### LISTED RECORDS

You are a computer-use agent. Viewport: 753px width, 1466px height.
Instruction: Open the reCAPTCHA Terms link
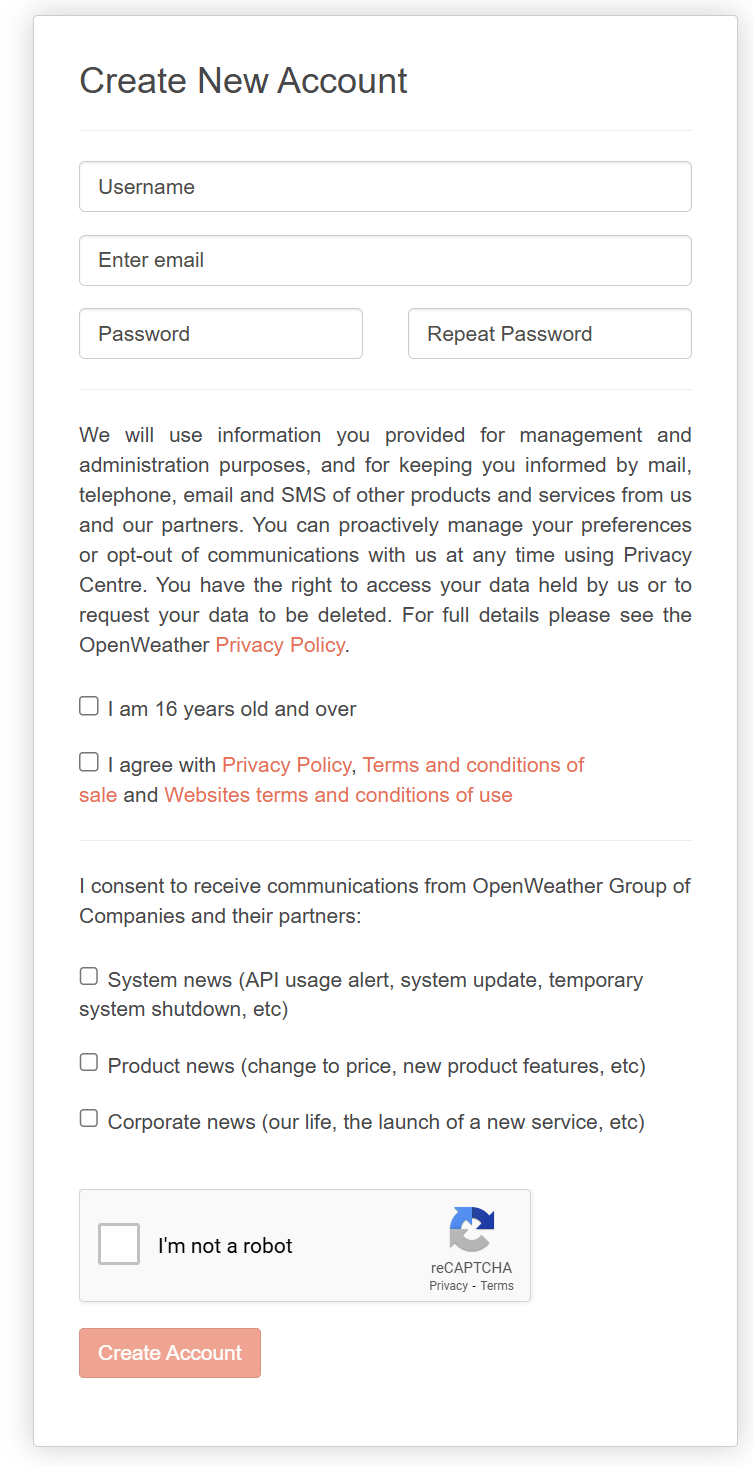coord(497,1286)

######
### LISTED RECORDS

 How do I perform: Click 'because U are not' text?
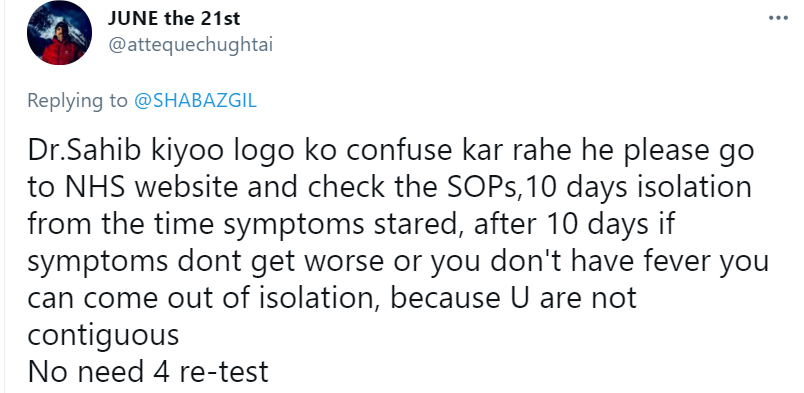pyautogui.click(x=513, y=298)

######

◆ **TASK INSTRUCTIONS**:
Reproduce the rows starting at the line that contains "You are a computer-use" and ending at the line that contains "coord(497,1286)", both included, and omit the pictures from your answer.

◆ **WRITTEN RESPONSE**:
You are a computer-use agent. Viewport: 753px width, 1466px height.
Instruction: Open the reCAPTCHA Terms link
coord(497,1286)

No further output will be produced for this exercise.